Quelle expression adéquate pour défaire cette haine: convertir et transformer?

Quelle question idoine pour horizon?

Répéter inlassablement les formules qui sauvent; voilà qu'aujourd'hui encore le soleil et les nuages s'enlacent aux lettres d'amour. Et ce corps qui m'échoit, celui que j'ai me dit-on, ce corps est béant comme une plaie historique : comme un massacre trop informulable pour entrer dans l'histoire. Je me retourne vers la nuit et ne trouve pas le sommeil ; la veille encombre pour autant. Parfois j'envie la pierre, de nouveau, comme au temps de l'adolescence minée. La pierre : sa douce station immobile, sa posture limpide face aux vents: s'user si lentement que même un désir s'y leurre.

Dans l'épaisseur de la frontière, dans le tumulte terreux des équilibres précaires, tu te contredis et voilà que donne le jour. Autant de fièvres et de regrets. Chaque geste curé jusqu'à l'os du souffle. Demain reste cet événement dans l'heure. Combien de peaux s'entassent dans l'arrière-fond d'une personne? Combien de noms à l'avant des morts? Combien de paragraphes dans l'empan d'une main propre à la caresse? Je reste esseulé, haineux : sans courage ni muscles. Seul m'appartient l'effondrement sans cesse, la giclée de soi hors des mots. Le reste d'une chair qu'on frappe contre un mur encore et encore.

c'est la nausée qui me traverse, la nausée d'un espoir que je réprime : perdre jusqu'à la présence à soi-même. Ni subvertir le pourquoi, le comment. Jeter le vif et que mort s'écorche à même un cri le plus ample possible. Nul ne peut en ce domaine. Rien ne renseigne ici.

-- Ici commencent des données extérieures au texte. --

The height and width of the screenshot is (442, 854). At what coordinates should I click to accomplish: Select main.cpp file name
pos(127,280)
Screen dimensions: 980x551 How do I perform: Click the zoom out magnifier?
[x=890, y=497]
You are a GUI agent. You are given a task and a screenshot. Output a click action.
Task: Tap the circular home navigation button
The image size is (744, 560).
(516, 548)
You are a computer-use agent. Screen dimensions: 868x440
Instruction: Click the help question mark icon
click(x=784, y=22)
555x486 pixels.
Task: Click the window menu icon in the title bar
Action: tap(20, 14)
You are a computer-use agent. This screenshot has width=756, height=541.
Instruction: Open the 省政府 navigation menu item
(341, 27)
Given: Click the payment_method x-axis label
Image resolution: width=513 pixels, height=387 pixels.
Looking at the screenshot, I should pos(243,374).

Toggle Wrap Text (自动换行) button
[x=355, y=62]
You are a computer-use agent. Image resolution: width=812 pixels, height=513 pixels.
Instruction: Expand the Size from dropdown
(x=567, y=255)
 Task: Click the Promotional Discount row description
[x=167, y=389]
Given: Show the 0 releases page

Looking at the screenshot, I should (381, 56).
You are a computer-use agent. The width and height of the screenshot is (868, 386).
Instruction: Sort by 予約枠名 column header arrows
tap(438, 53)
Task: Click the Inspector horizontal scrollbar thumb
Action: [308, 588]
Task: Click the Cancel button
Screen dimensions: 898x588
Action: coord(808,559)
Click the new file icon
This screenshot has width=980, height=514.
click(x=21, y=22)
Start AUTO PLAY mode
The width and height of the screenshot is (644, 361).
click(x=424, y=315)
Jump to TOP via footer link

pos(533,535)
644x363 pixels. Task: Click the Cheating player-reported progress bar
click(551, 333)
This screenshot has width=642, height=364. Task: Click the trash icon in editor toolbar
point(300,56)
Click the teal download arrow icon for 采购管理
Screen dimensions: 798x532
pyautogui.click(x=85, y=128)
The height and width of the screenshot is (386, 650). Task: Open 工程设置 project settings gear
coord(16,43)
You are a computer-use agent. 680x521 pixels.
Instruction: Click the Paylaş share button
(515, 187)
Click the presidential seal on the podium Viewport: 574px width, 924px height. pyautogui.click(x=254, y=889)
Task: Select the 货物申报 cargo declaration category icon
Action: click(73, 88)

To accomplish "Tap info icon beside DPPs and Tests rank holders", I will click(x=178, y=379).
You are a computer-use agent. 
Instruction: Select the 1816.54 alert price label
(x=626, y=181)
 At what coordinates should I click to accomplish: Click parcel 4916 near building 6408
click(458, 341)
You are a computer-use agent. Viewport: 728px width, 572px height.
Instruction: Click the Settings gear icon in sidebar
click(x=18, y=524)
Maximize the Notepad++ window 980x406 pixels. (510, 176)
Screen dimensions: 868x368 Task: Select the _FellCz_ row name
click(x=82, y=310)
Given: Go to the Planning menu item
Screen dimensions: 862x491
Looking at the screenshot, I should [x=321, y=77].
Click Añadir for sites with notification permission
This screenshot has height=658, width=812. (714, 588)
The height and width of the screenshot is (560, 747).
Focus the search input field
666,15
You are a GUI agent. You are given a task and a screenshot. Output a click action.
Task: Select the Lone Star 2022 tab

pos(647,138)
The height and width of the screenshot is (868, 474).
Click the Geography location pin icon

Il y a la consistance d'un échec, le marasme le plus aigu qui soit : une pure négligence morale. Un regard de peu, quelque chose comme une intrigue sans personne. Seules des pierres peut-être. Ma bouche sait dans un silence. Le sceau d'un élan réprimé. La marque du rejet sur la joue. Mon oeil est noyé de grammaire. Il ne voit plus, il est maintenant cette inflexion légère de l'esprit à la fin d'une phrase qui compterait. Réel demeure le point de fuite. Le reste est à l'encontre du vif, s'oppose au retournement des cordes vocales : éraillé le cri mène au loin.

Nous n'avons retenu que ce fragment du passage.